AIM OF THE TASK ▸ Every record must be restated exactly. Drop the images.

PROVIDED RECORDS ▸

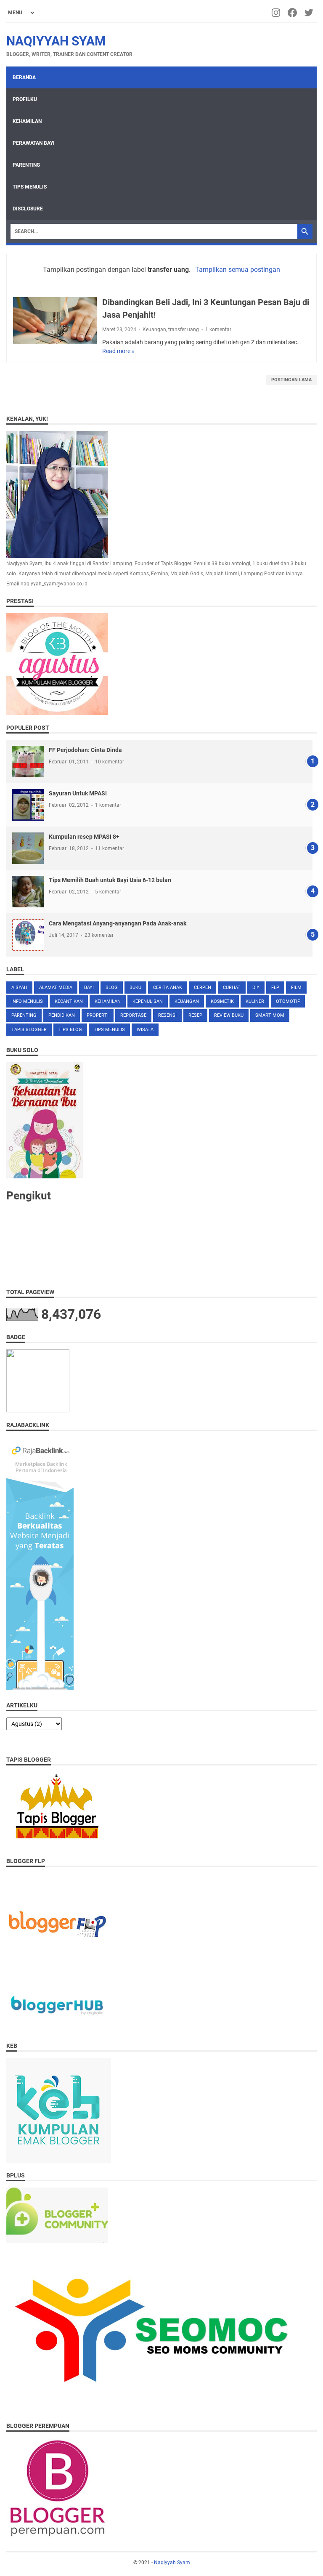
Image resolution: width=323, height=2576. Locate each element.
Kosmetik (222, 1001)
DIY (255, 987)
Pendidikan (61, 1015)
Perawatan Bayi (34, 143)
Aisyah (19, 987)
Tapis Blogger (29, 1029)
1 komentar (218, 329)
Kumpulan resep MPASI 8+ (84, 836)
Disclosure (28, 209)
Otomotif (288, 1001)
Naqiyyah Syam (56, 41)
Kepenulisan (147, 1001)
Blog (112, 987)
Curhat (232, 987)
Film (296, 987)
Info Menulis (27, 1001)
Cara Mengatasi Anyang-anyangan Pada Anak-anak (117, 923)
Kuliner (255, 1001)
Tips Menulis (30, 187)
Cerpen (202, 987)
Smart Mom (269, 1015)
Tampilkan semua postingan (237, 270)
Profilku (25, 99)
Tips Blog (70, 1029)
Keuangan (154, 329)
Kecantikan (69, 1001)
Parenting (26, 165)
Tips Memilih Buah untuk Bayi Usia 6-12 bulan (110, 880)
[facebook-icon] (293, 12)
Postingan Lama (291, 380)
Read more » (118, 351)
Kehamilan (27, 121)
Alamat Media (55, 987)
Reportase (133, 1015)
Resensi (167, 1015)
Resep (195, 1015)
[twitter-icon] (309, 12)
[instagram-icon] (276, 12)
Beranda (24, 77)
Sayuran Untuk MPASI (78, 793)
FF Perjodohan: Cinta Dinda (85, 750)
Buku (135, 987)
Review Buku (229, 1015)
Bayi (89, 987)
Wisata (145, 1029)
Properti (98, 1015)
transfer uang (183, 329)
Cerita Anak (167, 987)
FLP (275, 987)
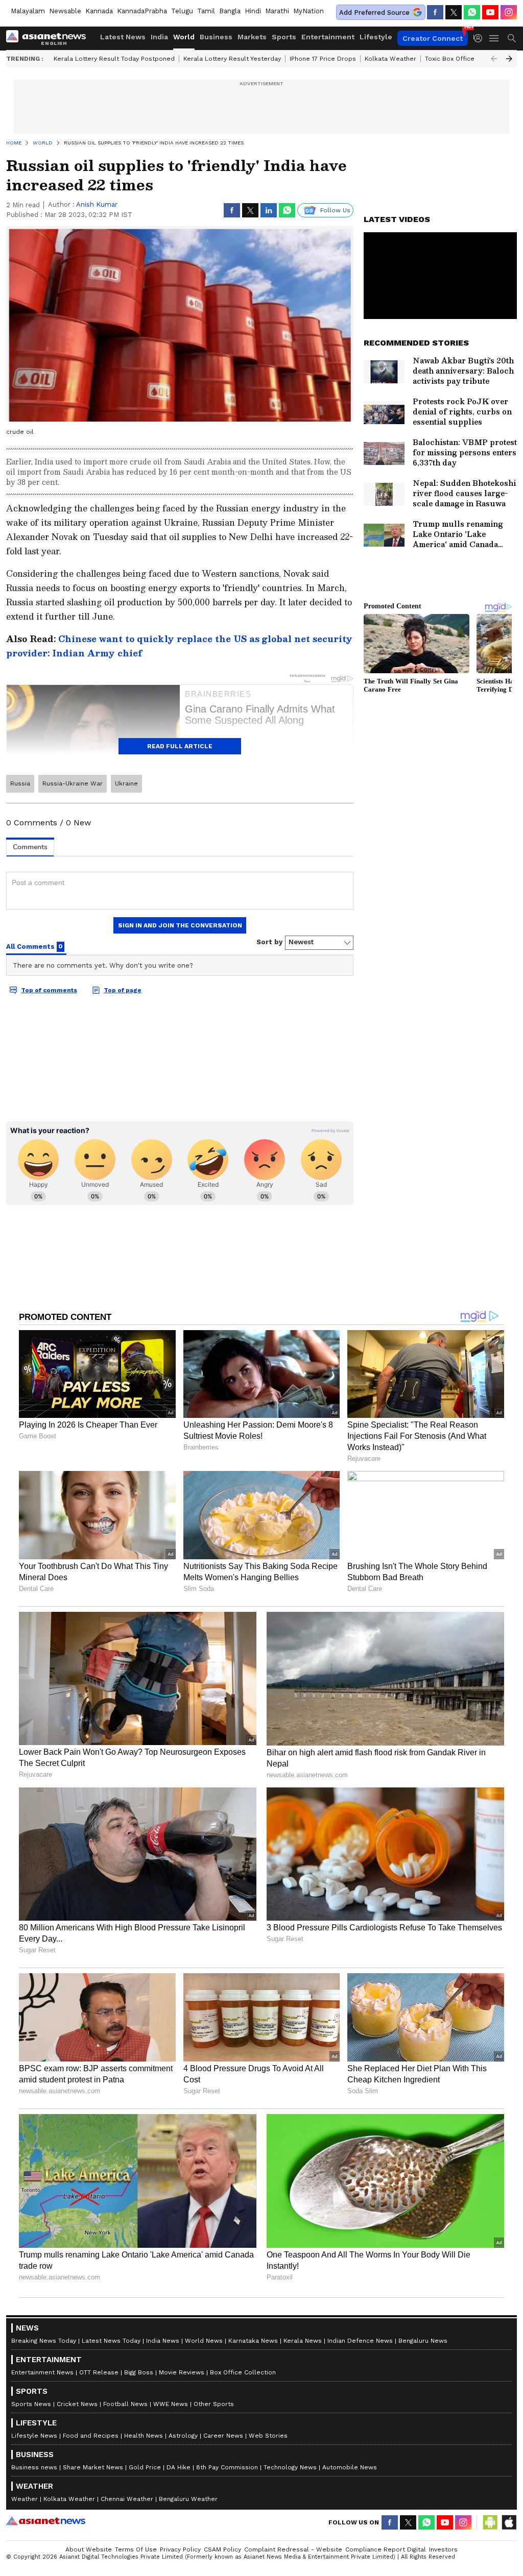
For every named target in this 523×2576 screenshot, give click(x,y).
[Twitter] (453, 12)
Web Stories (268, 2435)
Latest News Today (111, 2340)
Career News (223, 2435)
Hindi (253, 11)
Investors (443, 2549)
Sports (284, 37)
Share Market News (93, 2467)
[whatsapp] (472, 12)
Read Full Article (179, 746)
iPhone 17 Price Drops (323, 58)
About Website (88, 2549)
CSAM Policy (222, 2549)
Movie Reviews (181, 2372)
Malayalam (28, 11)
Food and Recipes (90, 2435)
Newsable (65, 11)
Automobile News (349, 2467)
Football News (125, 2404)
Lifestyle (376, 37)
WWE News (170, 2404)
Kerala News (302, 2340)
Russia (20, 783)
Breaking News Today (43, 2340)
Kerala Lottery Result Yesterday (232, 58)
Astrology (183, 2435)
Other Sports (214, 2404)
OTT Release (98, 2372)
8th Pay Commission (227, 2467)
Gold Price (145, 2467)
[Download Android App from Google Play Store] (490, 2522)
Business (216, 37)
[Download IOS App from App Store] (509, 2522)
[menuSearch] (512, 38)
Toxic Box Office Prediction (466, 58)
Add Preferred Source (374, 12)
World (184, 37)
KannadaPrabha (142, 11)
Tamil (206, 11)
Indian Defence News (360, 2340)
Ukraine (126, 783)
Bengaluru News (422, 2340)
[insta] (509, 12)
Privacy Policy (180, 2549)
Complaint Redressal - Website (293, 2549)
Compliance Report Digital (385, 2549)
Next (509, 58)
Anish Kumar (96, 204)
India (159, 37)
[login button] (480, 38)
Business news (34, 2467)
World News (204, 2340)
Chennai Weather (127, 2499)
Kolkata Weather (390, 58)
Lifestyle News (34, 2435)
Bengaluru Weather (188, 2499)
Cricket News (77, 2404)
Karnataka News (253, 2340)
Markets (252, 37)
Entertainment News (42, 2372)
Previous (494, 58)
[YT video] (490, 12)
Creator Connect (432, 38)
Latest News (123, 37)
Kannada (99, 11)
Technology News (290, 2467)
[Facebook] (435, 12)
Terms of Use (136, 2549)
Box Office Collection (243, 2372)
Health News (143, 2435)
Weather (24, 2499)
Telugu (182, 11)
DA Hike (179, 2467)
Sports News (31, 2404)
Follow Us (335, 210)
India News (162, 2340)
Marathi (277, 11)
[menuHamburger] (494, 38)
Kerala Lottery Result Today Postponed (114, 58)
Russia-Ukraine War (72, 783)
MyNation (308, 11)
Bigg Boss (138, 2372)
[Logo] (49, 38)
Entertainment (327, 37)
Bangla (230, 11)
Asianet (45, 2521)
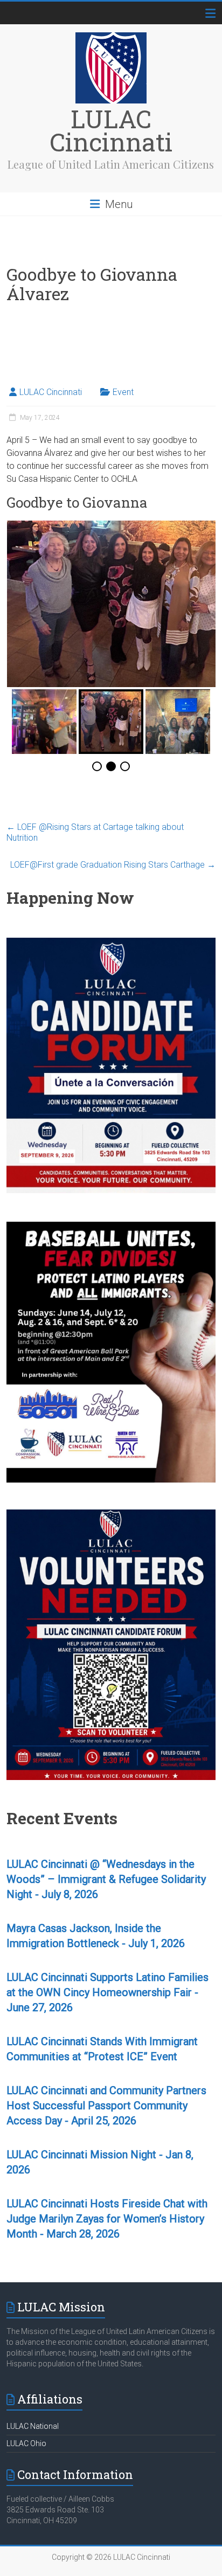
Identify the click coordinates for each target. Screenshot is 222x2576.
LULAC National (32, 2426)
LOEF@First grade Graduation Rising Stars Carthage (113, 865)
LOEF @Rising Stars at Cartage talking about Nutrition (95, 832)
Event (123, 392)
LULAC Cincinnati (111, 130)
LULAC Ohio (26, 2443)
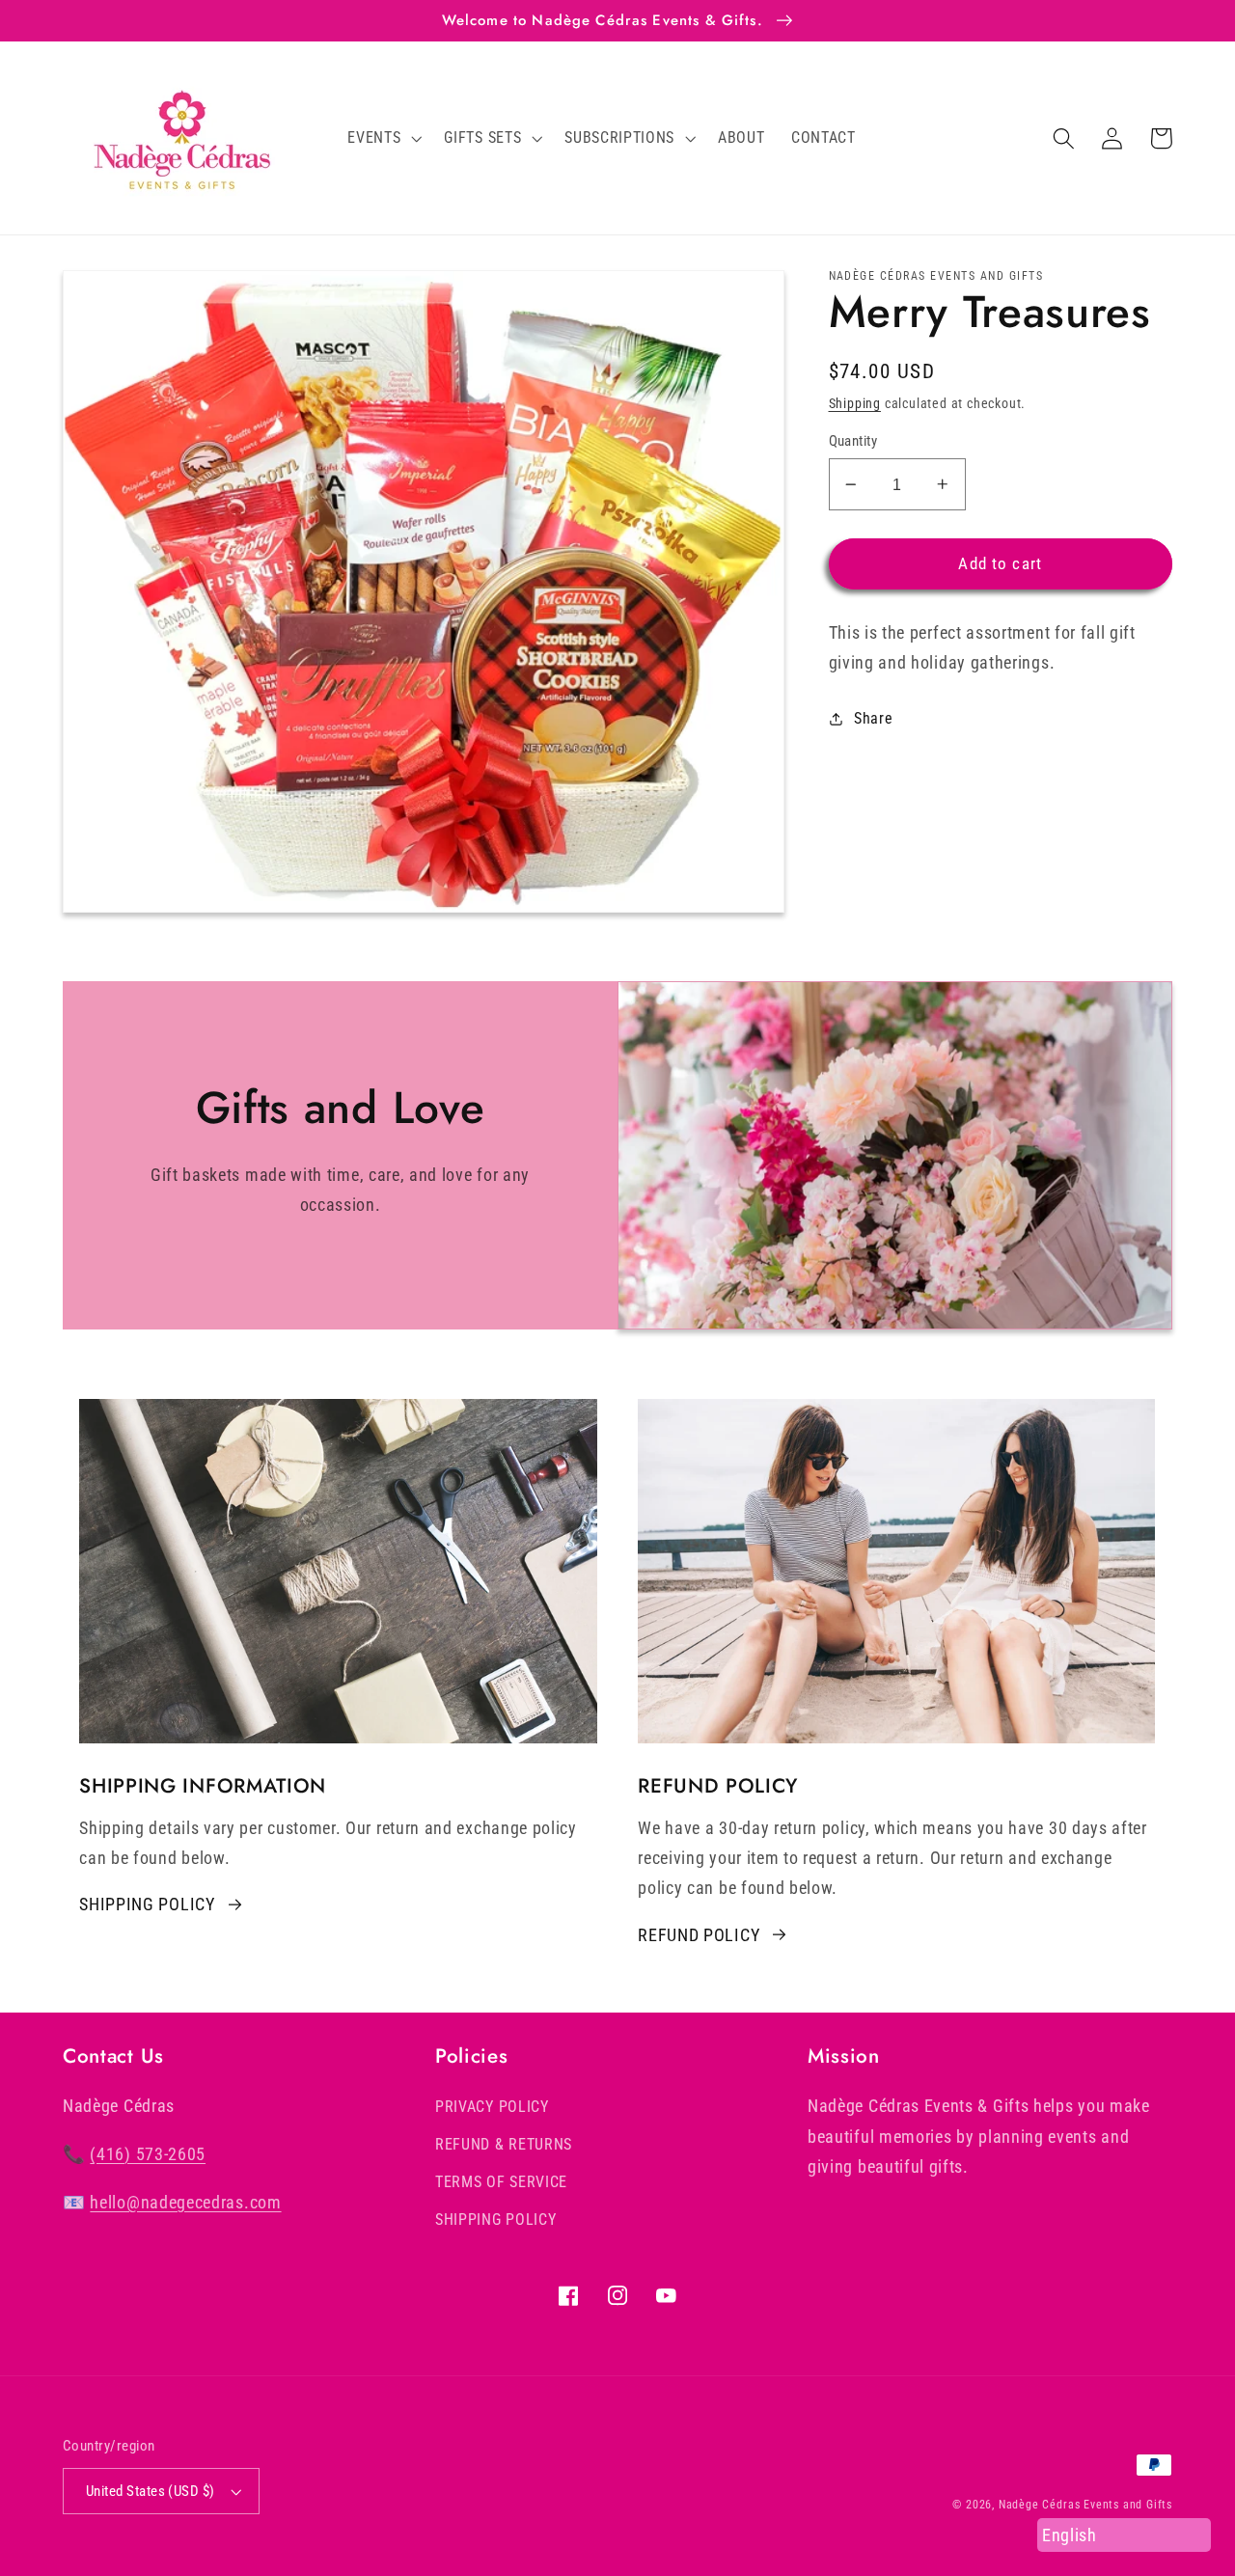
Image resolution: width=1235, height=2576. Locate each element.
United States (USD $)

RESPONSE BELOW ▸
Image resolution: width=323, height=2576. Locate each element.
Kosmetik (222, 1001)
DIY (255, 987)
Pendidikan (61, 1015)
Perawatan Bayi (34, 143)
Aisyah (19, 987)
Tapis Blogger (29, 1029)
1 komentar (218, 329)
Kumpulan resep MPASI 8+ (84, 836)
Disclosure (28, 209)
Otomotif (288, 1001)
Naqiyyah Syam (56, 41)
Kepenulisan (147, 1001)
Blog (112, 987)
Curhat (232, 987)
Film (296, 987)
Info Menulis (27, 1001)
Cara Mengatasi Anyang-anyangan Pada Anak-anak (117, 923)
Kuliner (255, 1001)
Tips Menulis (30, 187)
Cerpen (202, 987)
Smart Mom (269, 1015)
Tampilkan semua postingan (237, 270)
Profilku (25, 99)
Tips Blog (70, 1029)
Keuangan (154, 329)
Kecantikan (69, 1001)
Parenting (26, 165)
Tips Memilih Buah untuk Bayi Usia 6-12 bulan (110, 880)
[facebook-icon] (293, 12)
Postingan Lama (291, 380)
Read more » (118, 351)
Kehamilan (27, 121)
Alamat Media (55, 987)
Reportase (133, 1015)
Resensi (167, 1015)
Resep (195, 1015)
[twitter-icon] (309, 12)
[instagram-icon] (276, 12)
Beranda (24, 77)
Sayuran Untuk MPASI (78, 793)
FF Perjodohan: Cinta Dinda (85, 750)
Buku (135, 987)
Review Buku (229, 1015)
Bayi (89, 987)
Wisata (145, 1029)
Properti (98, 1015)
transfer uang (183, 329)
Cerita Anak (167, 987)
FLP (275, 987)
For every named target in this 523×2576 screenshot, give click(x,y).
[Twitter] (453, 12)
Web Stories (268, 2435)
Latest News Today (111, 2340)
Career News (223, 2435)
Hindi (253, 11)
Investors (443, 2549)
Sports (284, 37)
Share Market News (93, 2467)
[whatsapp] (472, 12)
Read Full Article (179, 746)
iPhone 17 Price Drops (323, 58)
About Website (88, 2549)
CSAM Policy (222, 2549)
Movie Reviews (181, 2372)
Malayalam (28, 11)
Food and Recipes (90, 2435)
Newsable (65, 11)
Automobile News (349, 2467)
Football News (125, 2404)
Lifestyle (376, 37)
WWE News (170, 2404)
Kerala News (302, 2340)
Russia (20, 783)
Breaking News Today (43, 2340)
Kerala Lottery Result Yesterday (232, 58)
Astrology (183, 2435)
Other Sports (214, 2404)
OTT Release (98, 2372)
8th Pay Commission (227, 2467)
Gold Price (145, 2467)
[Download Android App from Google Play Store] (490, 2522)
Business (216, 37)
[Download IOS App from App Store] (509, 2522)
[menuSearch] (512, 38)
Toxic Box Office Prediction (466, 58)
Add Preferred Source (374, 12)
World (184, 37)
KannadaPrabha (142, 11)
Tamil (206, 11)
Indian Defence News (360, 2340)
Ukraine (126, 783)
Bengaluru News (422, 2340)
[insta] (509, 12)
Privacy Policy (180, 2549)
Complaint Redressal - Website (293, 2549)
Compliance Report Digital (385, 2549)
Next (509, 58)
Anish Kumar (96, 204)
India (159, 37)
[login button] (480, 38)
Business news (34, 2467)
World News (204, 2340)
Chennai Weather (127, 2499)
Kolkata Weather (390, 58)
Lifestyle News (34, 2435)
Bengaluru Weather (188, 2499)
Cricket News (77, 2404)
Karnataka News (253, 2340)
Markets (252, 37)
Entertainment News (42, 2372)
Previous (494, 58)
[YT video] (490, 12)
Creator Connect (432, 38)
Latest News (123, 37)
Kannada (99, 11)
Technology News (290, 2467)
[Facebook] (435, 12)
Terms of Use (136, 2549)
Box Office Collection (243, 2372)
Health News (143, 2435)
Weather (24, 2499)
Telugu (182, 11)
DA Hike (179, 2467)
Sports News (31, 2404)
Follow Us (335, 210)
India News (162, 2340)
Marathi (277, 11)
[menuHamburger] (494, 38)
Kerala Lottery Result Today Postponed (114, 58)
Russia-Ukraine War (72, 783)
MyNation (308, 11)
Bigg Boss (138, 2372)
[Logo] (49, 38)
Entertainment (327, 37)
Bangla (230, 11)
Asianet (45, 2521)
Identify the click coordinates for each target. Screenshot is 222x2576.
LULAC National (32, 2426)
LOEF@First grade Graduation Rising Stars Carthage (113, 865)
LOEF @Rising Stars at Cartage talking about Nutrition (95, 832)
Event (123, 392)
LULAC Cincinnati (111, 130)
LULAC Ohio (26, 2443)
Image resolution: width=1235, height=2576. Locate each element.
United States (USD $)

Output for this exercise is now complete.